§ **TRY IT**:
Continue the travel piece about Cumberland Island, Georgia, picking up after its final sentence.
(READING PASSAGE Opens)
With the spring thaw on its way, I can't but help but think of a warm days spent on the coast. One of my favorite places to getaway and recharge is Cumberland Island, Georgia.
A ferry ride and a world away from the hustle of the resorts in the Golden Isles, Cumberland entices its visitors to "un-plug." Get lost cruising down the down dirt roads swathed in spanish moss and towering oaks, while exploring one of America's National Seashores.
Dungeness Ruins: Revolutionary War Hero General Nathanael Greene purchased land on Cumberland Island in 1783. Following his death, his widow Catherine Greene, constructed a four-story tabby home that she named Dungeness. Thomas Carnegie and his wife Lucy began building another Dungeness on the original foundation in 1884. The Carnegie's Dungeness burned in 1959 and today only the ruins (pictured bottom left) remain on the site. The ruins are an architectural maze of intrigue; grab a camera and wander through the layers.
Plum Orchard: Built in 1898, Plum Orchard is an 20,000 square foot, Georgian Revival mansion. Built by Lucy Carnegie for her son, George and his wife, Margaret Thaw. It is almost 8 miles from the Sea Camp dock to visit Plum Orchard. In order to tour Plum Orchard you need to participate in the Lands and Legacies Tour. Click here for tour details.
First African Baptist Church: Located approximately 17 miles from the Sea Camp Dock, visitors can visit the First African Baptist Church. During the 1890’s, the Settlement was established for African American workers. The First African Baptist Church was established in 1893 and then rebuilt in the 1930’s. It was the site of the September 1996 wedding of John F. Kennedy, Jr. and Carolyn Bessette.
Beaches: Spend hours beach combing, swimming, and lounging on the beaches of Cumberland. I could spend all day wandering Dungeness Beach hunting for sharks teeth and shells. For more outdoor activities click here.
(READING PASSAGE Closes)
(RECORD EXCERPTS Opens)
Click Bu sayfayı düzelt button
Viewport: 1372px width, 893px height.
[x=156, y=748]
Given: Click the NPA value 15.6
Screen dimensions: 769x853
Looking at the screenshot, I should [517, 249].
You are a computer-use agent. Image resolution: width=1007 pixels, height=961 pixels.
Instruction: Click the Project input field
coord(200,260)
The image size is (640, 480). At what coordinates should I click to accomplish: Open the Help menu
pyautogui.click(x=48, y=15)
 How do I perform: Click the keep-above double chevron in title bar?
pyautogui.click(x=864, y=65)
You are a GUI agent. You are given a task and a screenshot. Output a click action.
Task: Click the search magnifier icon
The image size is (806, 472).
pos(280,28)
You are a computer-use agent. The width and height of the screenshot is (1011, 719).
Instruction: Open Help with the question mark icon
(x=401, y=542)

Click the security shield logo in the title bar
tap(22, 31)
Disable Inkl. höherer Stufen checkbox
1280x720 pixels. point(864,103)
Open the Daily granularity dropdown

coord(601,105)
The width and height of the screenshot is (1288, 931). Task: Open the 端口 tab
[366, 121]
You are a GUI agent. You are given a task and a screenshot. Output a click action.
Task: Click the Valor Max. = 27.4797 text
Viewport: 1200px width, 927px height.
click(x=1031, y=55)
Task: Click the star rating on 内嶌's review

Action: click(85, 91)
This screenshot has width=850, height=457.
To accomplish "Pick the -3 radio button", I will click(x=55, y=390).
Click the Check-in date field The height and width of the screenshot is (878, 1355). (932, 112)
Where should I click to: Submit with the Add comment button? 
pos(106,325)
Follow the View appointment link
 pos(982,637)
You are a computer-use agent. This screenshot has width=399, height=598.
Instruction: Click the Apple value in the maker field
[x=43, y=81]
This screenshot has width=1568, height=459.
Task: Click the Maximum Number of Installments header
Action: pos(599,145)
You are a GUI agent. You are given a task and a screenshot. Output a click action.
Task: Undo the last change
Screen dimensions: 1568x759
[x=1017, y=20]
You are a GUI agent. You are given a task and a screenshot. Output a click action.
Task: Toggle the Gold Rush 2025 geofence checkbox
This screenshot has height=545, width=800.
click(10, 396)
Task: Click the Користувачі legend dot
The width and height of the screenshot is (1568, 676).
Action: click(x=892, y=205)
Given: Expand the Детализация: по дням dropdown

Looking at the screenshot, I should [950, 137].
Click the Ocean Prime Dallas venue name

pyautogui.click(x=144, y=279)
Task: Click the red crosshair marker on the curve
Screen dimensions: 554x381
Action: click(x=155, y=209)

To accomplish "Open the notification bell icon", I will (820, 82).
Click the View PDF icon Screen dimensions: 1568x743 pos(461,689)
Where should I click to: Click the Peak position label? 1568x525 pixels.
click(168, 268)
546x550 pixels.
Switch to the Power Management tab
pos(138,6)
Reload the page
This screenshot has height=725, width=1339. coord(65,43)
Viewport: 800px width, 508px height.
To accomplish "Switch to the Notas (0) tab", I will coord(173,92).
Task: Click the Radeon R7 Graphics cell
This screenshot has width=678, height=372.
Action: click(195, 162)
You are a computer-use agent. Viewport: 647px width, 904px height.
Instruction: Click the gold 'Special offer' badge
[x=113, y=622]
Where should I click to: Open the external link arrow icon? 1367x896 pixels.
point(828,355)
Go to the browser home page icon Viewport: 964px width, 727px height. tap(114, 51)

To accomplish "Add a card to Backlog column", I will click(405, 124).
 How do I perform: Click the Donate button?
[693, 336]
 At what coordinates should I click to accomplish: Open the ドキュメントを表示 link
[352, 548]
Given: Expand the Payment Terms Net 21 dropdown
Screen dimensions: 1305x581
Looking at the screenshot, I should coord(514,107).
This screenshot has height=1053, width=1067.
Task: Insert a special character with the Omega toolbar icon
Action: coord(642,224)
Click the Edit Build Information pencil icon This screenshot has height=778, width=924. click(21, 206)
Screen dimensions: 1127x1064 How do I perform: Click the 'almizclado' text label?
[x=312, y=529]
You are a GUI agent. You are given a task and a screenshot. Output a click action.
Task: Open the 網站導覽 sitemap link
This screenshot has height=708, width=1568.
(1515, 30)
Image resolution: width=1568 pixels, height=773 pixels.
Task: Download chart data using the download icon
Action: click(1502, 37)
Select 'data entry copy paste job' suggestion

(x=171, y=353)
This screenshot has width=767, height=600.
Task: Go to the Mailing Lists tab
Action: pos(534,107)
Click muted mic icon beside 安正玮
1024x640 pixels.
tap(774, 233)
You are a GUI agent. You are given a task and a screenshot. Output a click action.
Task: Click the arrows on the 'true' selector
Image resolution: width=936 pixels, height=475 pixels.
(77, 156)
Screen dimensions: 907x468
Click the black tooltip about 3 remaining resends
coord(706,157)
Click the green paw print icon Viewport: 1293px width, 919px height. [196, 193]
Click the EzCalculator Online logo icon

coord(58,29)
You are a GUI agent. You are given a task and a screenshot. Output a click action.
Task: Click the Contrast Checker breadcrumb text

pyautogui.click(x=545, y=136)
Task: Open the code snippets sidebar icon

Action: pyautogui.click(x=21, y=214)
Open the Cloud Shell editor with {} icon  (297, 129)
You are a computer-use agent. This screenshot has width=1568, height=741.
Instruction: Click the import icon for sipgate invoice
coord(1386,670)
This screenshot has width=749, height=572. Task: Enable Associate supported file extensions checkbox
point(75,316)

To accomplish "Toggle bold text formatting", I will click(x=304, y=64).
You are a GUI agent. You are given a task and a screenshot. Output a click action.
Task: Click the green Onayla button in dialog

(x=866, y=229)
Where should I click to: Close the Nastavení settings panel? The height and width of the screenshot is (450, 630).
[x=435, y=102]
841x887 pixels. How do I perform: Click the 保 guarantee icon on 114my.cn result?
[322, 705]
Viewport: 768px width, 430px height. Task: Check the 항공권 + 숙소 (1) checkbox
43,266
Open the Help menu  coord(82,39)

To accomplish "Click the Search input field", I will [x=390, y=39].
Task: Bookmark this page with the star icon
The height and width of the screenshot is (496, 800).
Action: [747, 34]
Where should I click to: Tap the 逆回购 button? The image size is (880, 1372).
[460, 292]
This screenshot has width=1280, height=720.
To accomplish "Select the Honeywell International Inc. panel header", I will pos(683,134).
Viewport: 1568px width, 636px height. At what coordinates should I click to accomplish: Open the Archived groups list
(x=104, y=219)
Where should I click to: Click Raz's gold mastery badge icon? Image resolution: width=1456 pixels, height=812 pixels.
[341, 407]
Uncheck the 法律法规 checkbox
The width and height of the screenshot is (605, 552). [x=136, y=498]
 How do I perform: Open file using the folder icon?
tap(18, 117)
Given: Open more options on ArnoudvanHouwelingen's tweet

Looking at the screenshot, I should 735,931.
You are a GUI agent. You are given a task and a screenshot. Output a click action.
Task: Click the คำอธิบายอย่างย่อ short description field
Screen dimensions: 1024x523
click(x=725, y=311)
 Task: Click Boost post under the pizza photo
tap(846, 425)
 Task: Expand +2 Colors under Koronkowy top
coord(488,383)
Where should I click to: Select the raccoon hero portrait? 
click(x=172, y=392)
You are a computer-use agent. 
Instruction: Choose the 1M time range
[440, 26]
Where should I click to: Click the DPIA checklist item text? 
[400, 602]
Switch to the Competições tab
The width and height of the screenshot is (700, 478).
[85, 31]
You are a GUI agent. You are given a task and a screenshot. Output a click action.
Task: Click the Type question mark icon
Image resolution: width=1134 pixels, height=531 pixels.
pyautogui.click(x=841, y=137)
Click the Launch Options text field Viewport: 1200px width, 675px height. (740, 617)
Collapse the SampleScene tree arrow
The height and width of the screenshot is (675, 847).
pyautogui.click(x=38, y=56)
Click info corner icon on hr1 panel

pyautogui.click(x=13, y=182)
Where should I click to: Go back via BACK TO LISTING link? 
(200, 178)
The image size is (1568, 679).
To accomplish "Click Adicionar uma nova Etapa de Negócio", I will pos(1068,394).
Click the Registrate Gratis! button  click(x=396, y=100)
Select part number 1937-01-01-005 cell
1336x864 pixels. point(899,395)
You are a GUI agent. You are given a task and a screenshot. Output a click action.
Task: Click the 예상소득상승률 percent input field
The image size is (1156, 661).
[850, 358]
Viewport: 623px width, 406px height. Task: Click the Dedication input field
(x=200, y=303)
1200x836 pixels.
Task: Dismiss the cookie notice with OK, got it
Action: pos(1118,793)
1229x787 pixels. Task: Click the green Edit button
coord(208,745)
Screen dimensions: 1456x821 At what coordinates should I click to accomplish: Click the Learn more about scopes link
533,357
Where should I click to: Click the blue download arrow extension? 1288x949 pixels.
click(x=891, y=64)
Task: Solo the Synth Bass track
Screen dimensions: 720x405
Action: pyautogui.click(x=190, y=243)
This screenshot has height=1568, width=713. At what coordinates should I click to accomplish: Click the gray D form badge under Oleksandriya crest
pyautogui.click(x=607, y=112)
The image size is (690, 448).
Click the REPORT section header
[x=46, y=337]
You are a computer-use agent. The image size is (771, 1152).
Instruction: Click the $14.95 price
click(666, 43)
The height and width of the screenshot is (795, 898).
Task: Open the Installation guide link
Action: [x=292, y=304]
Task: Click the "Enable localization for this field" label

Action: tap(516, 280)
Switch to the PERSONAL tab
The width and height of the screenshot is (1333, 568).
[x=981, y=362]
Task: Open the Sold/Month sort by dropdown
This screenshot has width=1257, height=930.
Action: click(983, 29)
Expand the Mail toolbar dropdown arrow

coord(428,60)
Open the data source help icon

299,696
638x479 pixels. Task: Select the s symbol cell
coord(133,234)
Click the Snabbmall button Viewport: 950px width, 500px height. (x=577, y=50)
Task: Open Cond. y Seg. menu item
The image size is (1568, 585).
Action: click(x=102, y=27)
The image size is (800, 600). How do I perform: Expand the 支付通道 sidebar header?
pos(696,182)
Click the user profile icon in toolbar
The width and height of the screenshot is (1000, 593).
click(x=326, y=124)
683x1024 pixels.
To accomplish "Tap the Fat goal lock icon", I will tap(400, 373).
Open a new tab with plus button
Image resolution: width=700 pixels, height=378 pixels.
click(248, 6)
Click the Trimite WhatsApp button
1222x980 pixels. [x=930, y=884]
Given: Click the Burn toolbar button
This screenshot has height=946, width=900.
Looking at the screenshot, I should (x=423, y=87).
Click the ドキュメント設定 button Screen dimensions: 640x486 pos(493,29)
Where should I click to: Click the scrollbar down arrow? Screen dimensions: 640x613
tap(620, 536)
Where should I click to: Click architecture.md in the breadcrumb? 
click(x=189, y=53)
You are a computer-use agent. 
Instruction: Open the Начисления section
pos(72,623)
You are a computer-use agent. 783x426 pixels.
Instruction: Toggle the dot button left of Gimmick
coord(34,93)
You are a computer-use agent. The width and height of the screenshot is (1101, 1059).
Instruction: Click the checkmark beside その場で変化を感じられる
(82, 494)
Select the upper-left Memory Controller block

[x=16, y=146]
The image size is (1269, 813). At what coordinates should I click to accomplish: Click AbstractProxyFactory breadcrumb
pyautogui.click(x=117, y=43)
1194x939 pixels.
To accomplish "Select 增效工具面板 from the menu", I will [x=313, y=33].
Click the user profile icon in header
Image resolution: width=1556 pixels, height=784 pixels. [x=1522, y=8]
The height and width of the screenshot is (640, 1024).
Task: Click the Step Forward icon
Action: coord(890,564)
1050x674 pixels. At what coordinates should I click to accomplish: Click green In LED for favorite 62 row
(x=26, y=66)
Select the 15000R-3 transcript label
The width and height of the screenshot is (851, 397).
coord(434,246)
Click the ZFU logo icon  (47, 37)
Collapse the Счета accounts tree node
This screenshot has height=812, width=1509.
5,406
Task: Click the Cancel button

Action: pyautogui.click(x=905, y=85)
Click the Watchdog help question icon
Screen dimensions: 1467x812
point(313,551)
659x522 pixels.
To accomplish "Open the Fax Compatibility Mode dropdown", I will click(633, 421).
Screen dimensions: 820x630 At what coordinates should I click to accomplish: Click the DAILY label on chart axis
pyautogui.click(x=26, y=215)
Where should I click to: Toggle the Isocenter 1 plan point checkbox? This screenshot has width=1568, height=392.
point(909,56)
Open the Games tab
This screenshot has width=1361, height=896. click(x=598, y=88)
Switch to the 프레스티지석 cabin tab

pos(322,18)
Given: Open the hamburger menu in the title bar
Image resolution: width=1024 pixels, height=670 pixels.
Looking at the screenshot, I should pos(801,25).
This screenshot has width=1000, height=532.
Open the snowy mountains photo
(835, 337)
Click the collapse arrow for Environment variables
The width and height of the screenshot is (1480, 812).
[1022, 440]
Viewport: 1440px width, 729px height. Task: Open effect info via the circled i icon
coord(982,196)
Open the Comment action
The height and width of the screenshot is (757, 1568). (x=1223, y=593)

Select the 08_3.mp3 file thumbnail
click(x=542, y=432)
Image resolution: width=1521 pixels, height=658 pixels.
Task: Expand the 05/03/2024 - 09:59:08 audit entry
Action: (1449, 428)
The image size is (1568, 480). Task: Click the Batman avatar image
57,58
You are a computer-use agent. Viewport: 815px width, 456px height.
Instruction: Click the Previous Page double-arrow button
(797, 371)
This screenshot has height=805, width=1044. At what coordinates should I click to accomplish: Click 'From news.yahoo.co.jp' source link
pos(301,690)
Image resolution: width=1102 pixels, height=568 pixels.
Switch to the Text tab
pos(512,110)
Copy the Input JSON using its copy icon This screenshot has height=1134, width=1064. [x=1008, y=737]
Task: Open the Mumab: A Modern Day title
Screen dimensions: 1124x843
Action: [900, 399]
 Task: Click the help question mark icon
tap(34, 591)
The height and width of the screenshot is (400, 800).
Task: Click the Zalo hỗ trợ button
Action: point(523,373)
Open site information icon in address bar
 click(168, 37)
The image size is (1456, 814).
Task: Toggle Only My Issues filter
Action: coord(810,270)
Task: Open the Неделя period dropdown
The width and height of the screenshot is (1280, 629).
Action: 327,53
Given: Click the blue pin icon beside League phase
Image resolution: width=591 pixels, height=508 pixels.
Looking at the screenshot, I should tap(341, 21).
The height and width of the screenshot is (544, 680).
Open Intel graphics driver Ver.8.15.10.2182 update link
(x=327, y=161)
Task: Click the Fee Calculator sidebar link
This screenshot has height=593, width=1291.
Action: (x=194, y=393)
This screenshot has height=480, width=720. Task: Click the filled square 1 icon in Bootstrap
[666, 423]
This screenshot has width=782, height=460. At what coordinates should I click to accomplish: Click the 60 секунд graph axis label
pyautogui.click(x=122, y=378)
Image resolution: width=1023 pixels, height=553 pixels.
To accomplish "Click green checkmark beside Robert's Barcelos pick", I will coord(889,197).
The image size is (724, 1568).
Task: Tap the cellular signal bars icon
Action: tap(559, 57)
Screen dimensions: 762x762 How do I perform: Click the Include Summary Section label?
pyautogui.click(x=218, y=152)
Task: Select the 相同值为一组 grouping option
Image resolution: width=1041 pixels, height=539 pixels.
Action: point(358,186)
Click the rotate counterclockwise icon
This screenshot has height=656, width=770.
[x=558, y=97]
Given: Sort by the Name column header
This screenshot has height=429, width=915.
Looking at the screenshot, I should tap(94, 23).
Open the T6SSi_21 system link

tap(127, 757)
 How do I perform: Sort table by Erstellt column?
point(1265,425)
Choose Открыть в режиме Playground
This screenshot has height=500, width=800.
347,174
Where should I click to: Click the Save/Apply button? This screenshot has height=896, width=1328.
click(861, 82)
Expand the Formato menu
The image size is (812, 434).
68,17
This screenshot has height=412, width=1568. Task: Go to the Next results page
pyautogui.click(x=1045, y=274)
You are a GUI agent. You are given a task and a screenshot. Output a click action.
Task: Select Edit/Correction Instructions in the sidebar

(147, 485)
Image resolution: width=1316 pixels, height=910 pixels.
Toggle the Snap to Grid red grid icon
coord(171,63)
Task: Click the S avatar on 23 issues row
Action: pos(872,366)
(RECORD EXCERPTS Closes)
§ **ANSWER SECTION**:
Wildlife: The undeveloped state of Cumberland allows for a variety of roving wildlife on the island. You can find wild horses, turkeys, dolphines, hogs (I've yet seen any), deer, and birds during your stay. Watch out for alligators too. For more click here.
Camping: There are both developed and wilderness available and limited to seven days at a time. For more camping info click here. I've yet to camp on Cumberland but with a husband in the outdoor recreation field, I have a feeling we will one day.
Greyfield Inn: Built in 1900 by the Carnegies for their daughter, Greyfield was converted to an inn in 1962. With a breakfast bar, picnic lunches, cocktail hour with hors d'œuvres, and classic Southern suppers, the food amenities alone are enough to sway me to splurge on a room for a night. I plan on basking in the turn of the century grandeur of this historic manor in the near future.
- Plan ahead: there are no stores on the island so you have to carry on and carry out all of your supplies (including water). If you're staying overnight you need to book your campsite or room at the Greyfield Inn well in advance.
- Pack light: lots of walking, biking, and exploring to be done.
- Consider the season: Summer months on Cumberland are not for the faint of heart.
- Be on time: the ferry does not wait for anyone.
With few places like this left in America, visiting Cumberland Island is truly an unforgettable experience.